The illustration for the engraving is a tad small, but it gives the general idea of shape, if not size. An additional detail is that Monsieur Malouin suggests this bread be the last of a series of four breads that could be made from the one batch of dough. In order to retain it’s shape, the dough for this loaf needs to be rather stiff, ideal for making out of the trimmings and scraping of other, more refined, loaves.
I probably added a little too much liquid for the loaf in the photograph, as the ‘leaves’ have sagged somewhat. A short (3 minute) video clip of a real French artian baker, Monsier Jaques Mahou, forming artichoke loaves is available here, alas, we do not get to see them emerge from the oven. Edit: Many thanks to Karan (see comments below) who pointed out that we CAN see cooked versions of this, and Monsieur Mahou’s other artisan breads emerging from the oven HERE
I’ve just used my standard white bread recipe, with the one difference of making the liquid half milk and half water. Using milk makes for a softer crust, so mix it with the water how you like. If you prefer an extremely crusty loaf, omit it altogether, or for a super-soft crust, use all milk or even cream.
500g strong white bread flour
1 sachet easy-blend yeast
200ml warm water
200ml warm milk
- Put all the dry ingredients into a bowl and mix.
- Stir the milk and water together and gradually add to the dry ingredients until the mixture comes together into a firmer-than-usual dough.
- Knead for 10 minutes until the dough becomes smooth and elastic.
- Return the dough to the bowl, cover with oiled cling film and set aside to rise until doubled in size.
- Tip out the dough and pat down to remove the air.
- Shaping the loaf:
- Roll out the dough to a length of between 80-100cm, and between 5-8cm wide (Figure 1 above).
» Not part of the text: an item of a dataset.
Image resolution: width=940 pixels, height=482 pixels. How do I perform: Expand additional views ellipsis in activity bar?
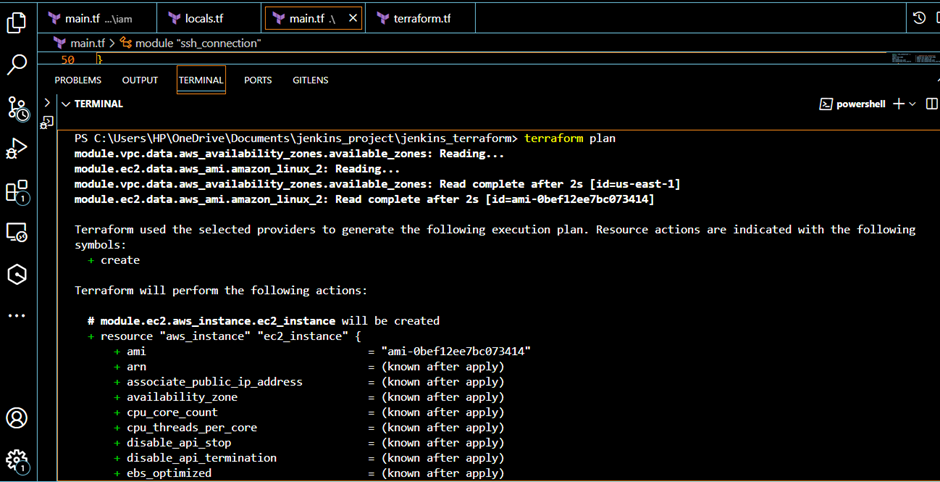[17, 315]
- Using a dough scraper or a sharp knife, make a series of cuts half-way through the dough all along one side, about 2-3cm apart (Figure 2 above).
- Scatter some flour over and between the slices, as this will help prevent them sticking together, as well as making for a nice floury loaf like the one above.
- Starting from the right (or left – it matters not one bit), roll up the dough as per Figure 3 above. If you’ve not already seen it – and maybe even if you already have – watch the video of Monsieur Mahou shape his loaf.
- Tuck the final piece underneath the loaf to help keep its shape and place on parchment paper or a floured baking sheet.
- Tease out the individual ‘leaves’ and, when you’re happy with the overall shape, cover the dough lightly with a cloth and allow to rise for 30 minutes.
- NB If you’re not happy with the shape, whether the leaves stuck together too much or the dough is too soft, just knead it back into one mass and roll it out again. As previously mentioned, the dough should be on the firm side in order to help hold the shape, so re-keading with a little extra flour can only be of benefit.
- Preheat the oven to 200°C, 180°C Fan.
- Bake for 30-40 minutes until risen and well browned and sounding hollow when tapped on the bottom.
- Cool on a wire rack.
Serving suggestion: When you’re happy with the technique, shake things up a little by using differently-flavoured doughs: my Herb and Walnut springs to mind. And don’t think you’re limited to eating it with soup – a flavoured bread would be fantastic with some big, robustly-flavoured dips! Have fun!